L’anthropologue s’est également fait connaître comme auteur fasciné par le chamanisme, les guérisseurs et les médiums. Il ne manque jamais l’occasion d’alarmer sur les abus de pouvoir de l’industrie pharmaceutique. Sollicité aussi bien dans le milieu académique que par les médias publics. Un habitué de l’émission TTC  de Patrick Fischer en particulier. Il est également secrétaire général pour la Suisse romande de la très respectable Association de défense des personnes souffrant de troubles psychiques (Pro Mente Sana).

Depuis cet article inflammable de la mi-mars, le combattant de la chloroquine en a publié toute une série de la même trempe. Le mercredi 1er avril, il lançait une pétition au conseiller fédéral Alain Berset et au conseiller d’Etat genevois Mauro Poggia: «Pour la restauration des médecins généralistes dans leur droit inaliénable de prescrire de l’hydroxychloroquine à leurs patients atteints du Covid- 19.»

Contacté le même jour, puis le lendemain en vain… le secrétariat de Pro Mente Sana nous faisait alors savoir que Jean-Dominique Michel était malade.
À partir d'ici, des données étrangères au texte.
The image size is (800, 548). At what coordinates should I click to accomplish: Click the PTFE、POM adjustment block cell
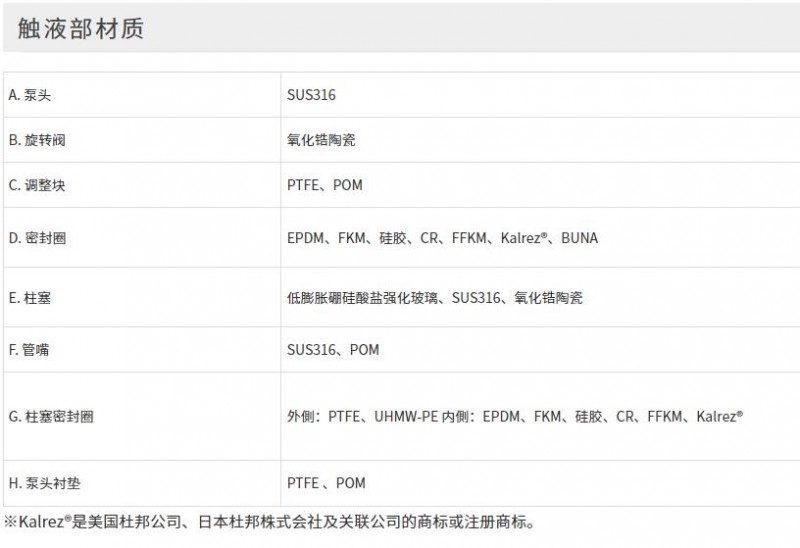pyautogui.click(x=324, y=185)
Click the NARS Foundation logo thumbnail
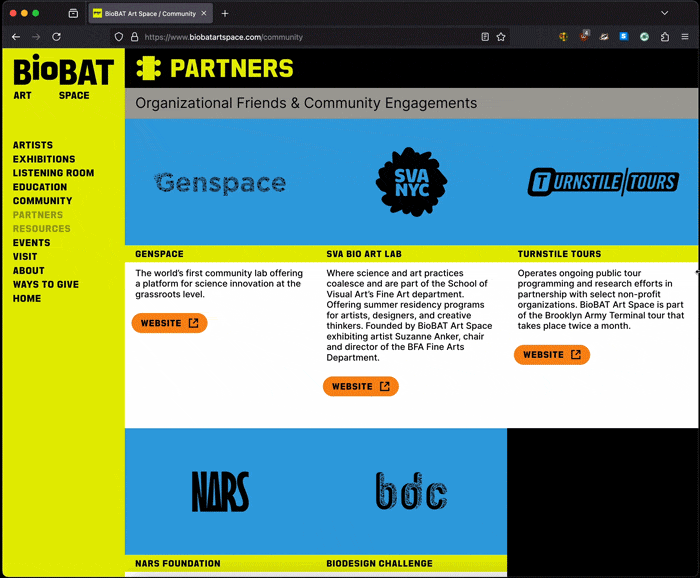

Un mail de l’intéressé confirme finalement qu’il s’agit bien du Covid. Un état de grande fatigue dont il se remet progressivement. Moins qu’une grippe (influenza), mais plus qu’une petite virose saisonnière. «J’essaie cependant de continuer de produire des articles proposant des éclairages pertinents sur les réalités complexes que nous vivons. Penser est une nécessité et un droit inaliénables. D’autant plus essentiels dans les temps de confusion et de trouble.» Nous ne lui avons pas demandé si son médecin lui avait recommandé la molécule si controversée.